* **Assignment**:
Beginning with the line in which "Where should I" appears, transcribe each line word for word until the records end. Do not include pictures.

Stored data entries:
►
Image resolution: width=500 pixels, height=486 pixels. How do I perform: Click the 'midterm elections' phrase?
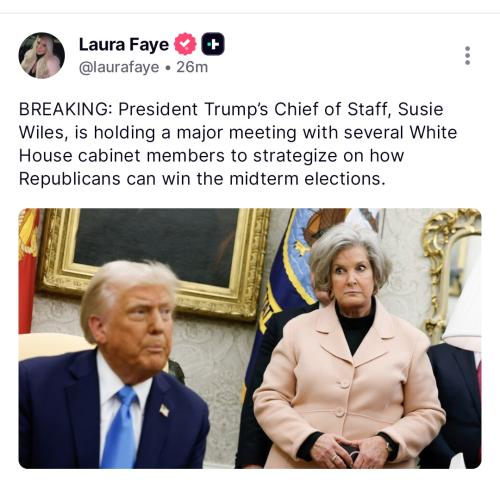(305, 179)
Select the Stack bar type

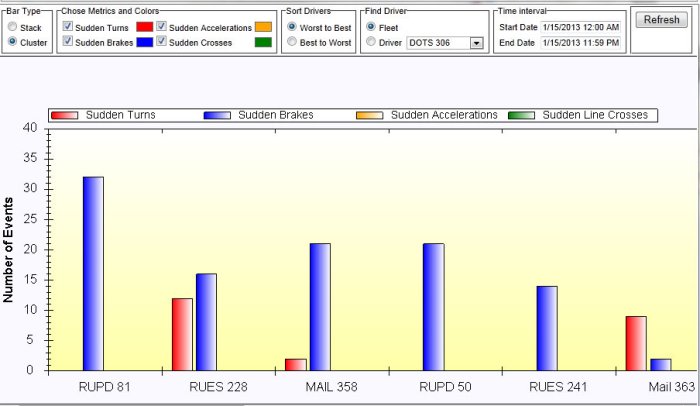click(12, 28)
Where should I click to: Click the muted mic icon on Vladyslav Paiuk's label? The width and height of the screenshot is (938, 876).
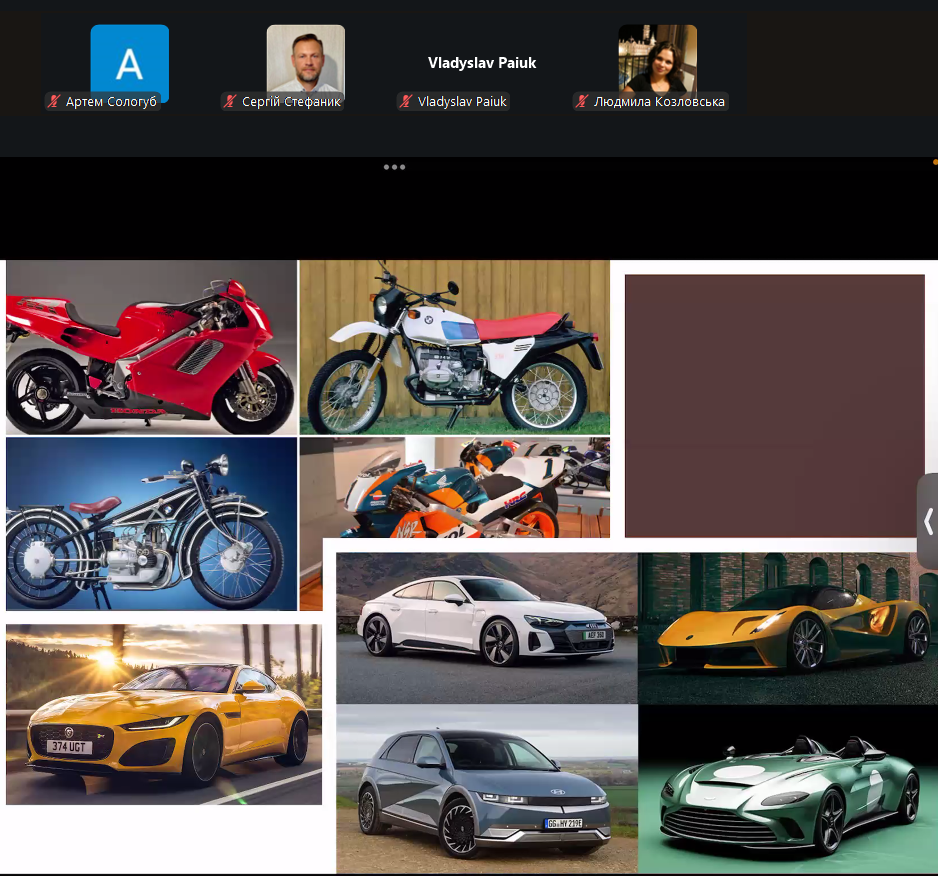tap(407, 102)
◄
* **Exercise result**:
Where should I click to: Click the muted mic icon on Vladyslav Paiuk's label? The width and height of the screenshot is (938, 876).
tap(407, 102)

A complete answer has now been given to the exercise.